Its inconspicuous nature contributes to its destruction. B. pseudomallei Natural resistance to many commonly used antibiotics. Any delay in an accurate diagnosis could allow the bacteria to cause more serious illness. According to the Centers for Disease Control and Prevention (CDC), scurvy is fatal in 90 percent of people who are not treated properly. When people are treated with the correct antibiotics, the death rate drops to less than 40 percent. And if patients can access intensive care and appropriate medications, the death rate drops to about 20 percent.

For all these reasons, the United States government B. pseudomallei Threat of bioterrorism, and its inclusion as a level 1 select agent along with anthrax bacteria (Sirius bacilli bacteria biovar anthraxand the Ebola virus.

American cases

According to the Centers for Disease Control and Prevention (CDC), the average number of milo cases in the United States is about 12 per year, most of which are travel-related. But there have been notable and puzzling exceptions over the years.
Last year, shingles made headlines when four people in four states were infected with the same strain B. pseudomallei.

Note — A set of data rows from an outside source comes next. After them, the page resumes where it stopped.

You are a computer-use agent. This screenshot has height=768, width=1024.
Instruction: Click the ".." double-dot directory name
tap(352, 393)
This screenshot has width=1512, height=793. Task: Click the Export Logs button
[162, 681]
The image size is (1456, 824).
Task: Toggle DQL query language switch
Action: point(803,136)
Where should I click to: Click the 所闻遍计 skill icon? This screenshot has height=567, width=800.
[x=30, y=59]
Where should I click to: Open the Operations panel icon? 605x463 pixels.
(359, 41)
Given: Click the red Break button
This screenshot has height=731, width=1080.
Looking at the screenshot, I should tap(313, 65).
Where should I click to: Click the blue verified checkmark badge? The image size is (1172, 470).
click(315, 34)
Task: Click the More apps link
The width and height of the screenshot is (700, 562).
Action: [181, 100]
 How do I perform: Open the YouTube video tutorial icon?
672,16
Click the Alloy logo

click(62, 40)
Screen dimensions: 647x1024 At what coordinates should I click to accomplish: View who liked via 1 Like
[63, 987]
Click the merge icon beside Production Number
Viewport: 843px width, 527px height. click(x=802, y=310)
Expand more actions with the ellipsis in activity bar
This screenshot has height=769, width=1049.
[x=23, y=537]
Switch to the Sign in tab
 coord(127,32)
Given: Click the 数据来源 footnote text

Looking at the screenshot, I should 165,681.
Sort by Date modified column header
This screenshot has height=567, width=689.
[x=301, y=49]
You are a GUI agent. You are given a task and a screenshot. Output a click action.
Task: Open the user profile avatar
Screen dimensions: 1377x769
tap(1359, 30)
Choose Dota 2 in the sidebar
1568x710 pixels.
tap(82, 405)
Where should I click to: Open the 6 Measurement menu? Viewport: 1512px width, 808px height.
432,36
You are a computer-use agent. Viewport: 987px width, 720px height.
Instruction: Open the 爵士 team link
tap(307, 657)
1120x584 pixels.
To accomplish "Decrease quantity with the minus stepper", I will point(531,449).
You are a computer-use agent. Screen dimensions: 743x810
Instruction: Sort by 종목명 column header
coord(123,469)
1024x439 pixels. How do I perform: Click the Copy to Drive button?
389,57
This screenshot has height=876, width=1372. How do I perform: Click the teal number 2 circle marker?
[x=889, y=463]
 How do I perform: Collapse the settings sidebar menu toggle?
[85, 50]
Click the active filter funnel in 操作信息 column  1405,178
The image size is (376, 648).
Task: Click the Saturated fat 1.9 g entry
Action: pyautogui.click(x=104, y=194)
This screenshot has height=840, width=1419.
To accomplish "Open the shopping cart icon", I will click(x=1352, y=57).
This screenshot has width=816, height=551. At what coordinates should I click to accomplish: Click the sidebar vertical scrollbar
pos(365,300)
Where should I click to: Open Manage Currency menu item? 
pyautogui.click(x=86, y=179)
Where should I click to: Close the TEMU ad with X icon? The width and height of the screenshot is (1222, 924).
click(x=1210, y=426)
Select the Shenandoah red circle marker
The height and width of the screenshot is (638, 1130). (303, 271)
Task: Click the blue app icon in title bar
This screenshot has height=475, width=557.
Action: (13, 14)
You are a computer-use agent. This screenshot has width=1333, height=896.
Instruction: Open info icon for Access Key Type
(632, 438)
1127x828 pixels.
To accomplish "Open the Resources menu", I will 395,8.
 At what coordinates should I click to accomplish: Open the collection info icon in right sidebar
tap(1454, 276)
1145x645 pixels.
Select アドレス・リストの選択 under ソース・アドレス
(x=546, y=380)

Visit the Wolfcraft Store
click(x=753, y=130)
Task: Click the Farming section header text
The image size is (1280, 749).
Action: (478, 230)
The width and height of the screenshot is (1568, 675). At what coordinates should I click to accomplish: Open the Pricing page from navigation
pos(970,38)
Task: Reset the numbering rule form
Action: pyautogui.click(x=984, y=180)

The first unexplained cases, which were fatal, occurred in an adult in Kansas in March. Then, another adult in Minnesota survived, and a 4-year-old in Texas suffered brain damage. Finally, the case of a child in Georgia was determined through postmortem examination.
In October, investigators announced a break in the puzzling outbreak: Strain B. pseudomallei The pathogens are found in an aromatherapy room spray, made in India, which contains “gemstones”. Specifically, it was Better Homes & Gardens Lavender & Chamomile Essential Oil-infused essential oil spray with gems, which Walmart sold.

Although investigators suspected an imported product from the start, the group drew attention to other puzzling cases in the United States, cases that have raised fears that B. pseudomallei He was lurking in the soil of the United States. In 2015, for example, researchers at the Center for Disease Control (CDC) surveyed 34 cases of SAP in the United States between 2008 and 2013, and found that cases appeared to be increasing each year in that period. The study, published in the Centers for Disease Control and Prevention’s Disease and Mortality Weekly Report, concluded that B. pseudomallei It may be an infectious disease originating in the United States.

“It is noteworthy that three cases of chlamydia occurred in US residents with no travel history either outside the United States or to areas where chlamydia was endemic, which may indicate unknown sources of exposure in the United States,” the researchers wrote. “Therefore, realizing that this infection can be seen in people who do not have a clear history of travel to places where it is present B. pseudomallei endemicity is important.”

The cautionary note appeared again in a case report published in 2020, also written by CDC researchers and published in the Journal of Emerging Infectious Diseases. The report documented a bewildering case of shingles since 2018 in a 63-year-old man from Atascosa County, Texas — located in the Gulf Coast region. The man had no relevant travel history, he only reported a trip to Mexico that took 30 years before he fell ill.